I possibili scenari in Palestina tra oggi e domani

Paltoday. La stampa israeliana con “Israele Oggi” ha esposto alcune opzioni, tra quelle ritenute più probabili, in vista delle reazioni immediatamente precedenti al momento del voto all'Onu per lo Stato palestinese, in agenda venerdì prossimo.

Probabilità alte:
– I palestinesi otterranno i nove voti necessari per procedere con la mozione, ma gli Usa porranno il veto.

– I palestinesi andranno all'Assemblea Generale e a sostenerne la richiesta saranno tra i 120 e i 140 Paesi. Le nazioni europee si ritroveranno divise in merito al voto.

– Sul campo si svolgeranno manifestazioni non-violente con alte possibilità di focolai violenti ad al-Quds (Gerusalemme) e nelle vicinanze degli insediamenti.

Probabilità medie:
– I palestinesi non otterranno i nove voti richiesti dal Consiglio di Sicurezza. Questo è quanto sperano gli Stati Uniti.

– Sul campo, violenza diffusa ovunque nei Territori palestinesi occupati.

– Altre manifestazioni non-violente si concluderanno senza nessun evento particolare.

Probabilità basse:
– All'ultimo momento, i palestinesi decideranno di non andare alle Nazioni Unite per richiedere la membership all'Onu.
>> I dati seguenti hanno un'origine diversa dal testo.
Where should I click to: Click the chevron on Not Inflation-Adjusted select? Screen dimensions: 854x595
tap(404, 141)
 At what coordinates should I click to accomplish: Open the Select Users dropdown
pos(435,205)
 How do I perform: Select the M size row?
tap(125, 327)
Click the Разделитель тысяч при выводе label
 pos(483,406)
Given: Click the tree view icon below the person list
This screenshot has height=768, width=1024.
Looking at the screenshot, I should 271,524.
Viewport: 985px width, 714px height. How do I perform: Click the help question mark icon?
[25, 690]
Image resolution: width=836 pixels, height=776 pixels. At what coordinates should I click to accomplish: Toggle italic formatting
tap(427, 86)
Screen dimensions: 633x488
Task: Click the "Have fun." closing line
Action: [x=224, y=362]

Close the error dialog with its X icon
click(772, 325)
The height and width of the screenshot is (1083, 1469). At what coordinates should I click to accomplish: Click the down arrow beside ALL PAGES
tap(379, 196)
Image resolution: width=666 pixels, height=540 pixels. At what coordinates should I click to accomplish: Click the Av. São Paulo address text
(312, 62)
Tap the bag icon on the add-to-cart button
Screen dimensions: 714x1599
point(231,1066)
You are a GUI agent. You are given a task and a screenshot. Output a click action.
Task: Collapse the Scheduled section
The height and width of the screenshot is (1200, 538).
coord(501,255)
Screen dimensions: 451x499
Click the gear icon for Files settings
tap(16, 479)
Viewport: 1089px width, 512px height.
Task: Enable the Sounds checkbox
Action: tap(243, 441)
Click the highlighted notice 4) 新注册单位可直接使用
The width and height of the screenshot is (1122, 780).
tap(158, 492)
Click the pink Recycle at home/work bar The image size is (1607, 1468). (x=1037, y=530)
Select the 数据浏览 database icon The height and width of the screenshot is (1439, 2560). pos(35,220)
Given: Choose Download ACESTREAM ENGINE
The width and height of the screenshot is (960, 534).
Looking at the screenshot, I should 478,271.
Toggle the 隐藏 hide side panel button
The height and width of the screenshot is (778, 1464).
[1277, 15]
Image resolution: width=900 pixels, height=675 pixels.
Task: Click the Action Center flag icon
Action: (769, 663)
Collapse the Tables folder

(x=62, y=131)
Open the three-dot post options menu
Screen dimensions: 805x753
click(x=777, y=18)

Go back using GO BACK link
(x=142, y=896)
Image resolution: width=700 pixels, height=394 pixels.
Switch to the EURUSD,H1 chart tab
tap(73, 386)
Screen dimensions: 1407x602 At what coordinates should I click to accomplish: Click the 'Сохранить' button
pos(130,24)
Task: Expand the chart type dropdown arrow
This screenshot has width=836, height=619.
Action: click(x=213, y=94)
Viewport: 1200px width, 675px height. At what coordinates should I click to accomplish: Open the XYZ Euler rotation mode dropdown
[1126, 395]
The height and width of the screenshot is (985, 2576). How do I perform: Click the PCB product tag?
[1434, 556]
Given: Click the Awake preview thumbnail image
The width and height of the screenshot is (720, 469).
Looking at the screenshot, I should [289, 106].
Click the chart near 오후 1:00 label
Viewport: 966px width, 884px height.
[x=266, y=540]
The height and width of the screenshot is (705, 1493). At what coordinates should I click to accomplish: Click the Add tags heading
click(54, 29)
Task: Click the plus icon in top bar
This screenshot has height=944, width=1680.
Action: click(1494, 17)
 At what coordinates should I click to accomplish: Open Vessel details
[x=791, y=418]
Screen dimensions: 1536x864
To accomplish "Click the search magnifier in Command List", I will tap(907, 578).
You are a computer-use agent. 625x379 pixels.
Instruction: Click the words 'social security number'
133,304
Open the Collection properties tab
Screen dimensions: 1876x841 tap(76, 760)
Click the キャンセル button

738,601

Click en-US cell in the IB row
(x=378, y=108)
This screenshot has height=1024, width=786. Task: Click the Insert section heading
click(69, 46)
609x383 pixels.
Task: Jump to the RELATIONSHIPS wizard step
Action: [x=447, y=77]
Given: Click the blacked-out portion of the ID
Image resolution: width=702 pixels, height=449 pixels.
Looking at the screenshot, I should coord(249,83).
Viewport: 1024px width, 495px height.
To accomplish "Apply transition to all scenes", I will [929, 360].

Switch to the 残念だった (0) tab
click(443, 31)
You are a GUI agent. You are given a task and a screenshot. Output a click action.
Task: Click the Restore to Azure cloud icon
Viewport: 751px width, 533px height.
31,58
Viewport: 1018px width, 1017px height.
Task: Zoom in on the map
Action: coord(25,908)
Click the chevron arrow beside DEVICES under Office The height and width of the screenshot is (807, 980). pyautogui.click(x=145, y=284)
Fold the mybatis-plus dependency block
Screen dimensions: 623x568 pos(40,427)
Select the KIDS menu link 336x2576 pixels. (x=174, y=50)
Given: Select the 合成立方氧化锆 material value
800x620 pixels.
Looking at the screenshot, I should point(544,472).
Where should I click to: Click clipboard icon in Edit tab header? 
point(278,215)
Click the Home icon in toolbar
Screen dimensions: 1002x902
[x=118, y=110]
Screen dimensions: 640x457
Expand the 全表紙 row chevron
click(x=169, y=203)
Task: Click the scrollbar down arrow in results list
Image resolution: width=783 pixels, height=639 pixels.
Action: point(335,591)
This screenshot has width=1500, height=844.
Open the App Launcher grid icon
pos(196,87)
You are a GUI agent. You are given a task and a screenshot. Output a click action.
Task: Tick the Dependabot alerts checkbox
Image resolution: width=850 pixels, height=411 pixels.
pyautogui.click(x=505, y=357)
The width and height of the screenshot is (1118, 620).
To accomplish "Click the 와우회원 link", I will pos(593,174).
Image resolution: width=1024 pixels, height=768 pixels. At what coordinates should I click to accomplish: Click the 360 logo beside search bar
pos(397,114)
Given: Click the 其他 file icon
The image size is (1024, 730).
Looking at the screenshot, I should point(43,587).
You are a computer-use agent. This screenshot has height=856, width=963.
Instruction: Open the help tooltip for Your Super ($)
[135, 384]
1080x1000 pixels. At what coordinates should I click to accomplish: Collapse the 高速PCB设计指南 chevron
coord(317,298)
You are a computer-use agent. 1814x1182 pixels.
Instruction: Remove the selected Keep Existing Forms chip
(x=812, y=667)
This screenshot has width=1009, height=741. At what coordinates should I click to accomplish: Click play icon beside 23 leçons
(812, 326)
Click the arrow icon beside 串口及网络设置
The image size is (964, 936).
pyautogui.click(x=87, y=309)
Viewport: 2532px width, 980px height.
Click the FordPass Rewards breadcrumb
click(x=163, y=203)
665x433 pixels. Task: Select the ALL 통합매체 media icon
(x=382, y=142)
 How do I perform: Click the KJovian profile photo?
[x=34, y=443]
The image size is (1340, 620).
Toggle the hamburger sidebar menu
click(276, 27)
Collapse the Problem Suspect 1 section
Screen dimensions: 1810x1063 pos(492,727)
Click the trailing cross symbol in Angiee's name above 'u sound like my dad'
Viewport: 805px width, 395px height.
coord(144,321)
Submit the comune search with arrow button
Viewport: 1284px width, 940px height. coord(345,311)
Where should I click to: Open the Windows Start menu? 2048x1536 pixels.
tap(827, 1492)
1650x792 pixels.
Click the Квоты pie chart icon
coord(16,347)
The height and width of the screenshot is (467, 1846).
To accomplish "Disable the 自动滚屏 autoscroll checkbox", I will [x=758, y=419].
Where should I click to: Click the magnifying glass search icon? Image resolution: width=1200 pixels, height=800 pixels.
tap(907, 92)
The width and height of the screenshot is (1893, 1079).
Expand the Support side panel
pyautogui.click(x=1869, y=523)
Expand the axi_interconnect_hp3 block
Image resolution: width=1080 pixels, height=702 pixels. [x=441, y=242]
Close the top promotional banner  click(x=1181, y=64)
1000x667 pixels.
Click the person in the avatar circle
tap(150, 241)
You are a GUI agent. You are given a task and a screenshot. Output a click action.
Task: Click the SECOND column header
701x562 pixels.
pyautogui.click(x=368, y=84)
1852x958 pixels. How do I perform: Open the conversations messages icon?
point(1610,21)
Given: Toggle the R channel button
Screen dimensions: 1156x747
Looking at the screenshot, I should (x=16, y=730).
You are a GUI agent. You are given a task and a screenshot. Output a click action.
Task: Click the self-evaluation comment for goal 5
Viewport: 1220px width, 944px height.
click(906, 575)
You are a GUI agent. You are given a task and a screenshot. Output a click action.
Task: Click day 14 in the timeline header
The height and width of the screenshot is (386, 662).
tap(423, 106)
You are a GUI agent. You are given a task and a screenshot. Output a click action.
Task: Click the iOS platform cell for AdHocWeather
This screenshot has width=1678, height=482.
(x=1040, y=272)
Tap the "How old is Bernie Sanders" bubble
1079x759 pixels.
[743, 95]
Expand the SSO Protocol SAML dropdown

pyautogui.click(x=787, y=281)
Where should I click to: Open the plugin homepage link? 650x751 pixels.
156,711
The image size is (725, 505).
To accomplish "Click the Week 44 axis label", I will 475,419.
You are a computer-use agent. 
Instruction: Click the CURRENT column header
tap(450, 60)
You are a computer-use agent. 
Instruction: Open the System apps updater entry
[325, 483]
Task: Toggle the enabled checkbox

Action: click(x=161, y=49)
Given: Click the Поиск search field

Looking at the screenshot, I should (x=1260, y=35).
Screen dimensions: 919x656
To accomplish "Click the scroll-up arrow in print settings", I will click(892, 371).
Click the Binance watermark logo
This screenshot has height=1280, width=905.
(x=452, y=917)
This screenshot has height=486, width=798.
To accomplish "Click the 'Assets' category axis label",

Da New York essi riprenderanno i negoziati partendo dal principio territoriale delle frontiere del 1967. Abu Mazen sarà pronto a riconoscere lo Stato ebraico.

– Violenza generalizzata sul campo. Dalla Striscia di Gaza partiranno attacchi missilistici contro il sud di Israele (Territori palestinesi occupati nel '48, ndr).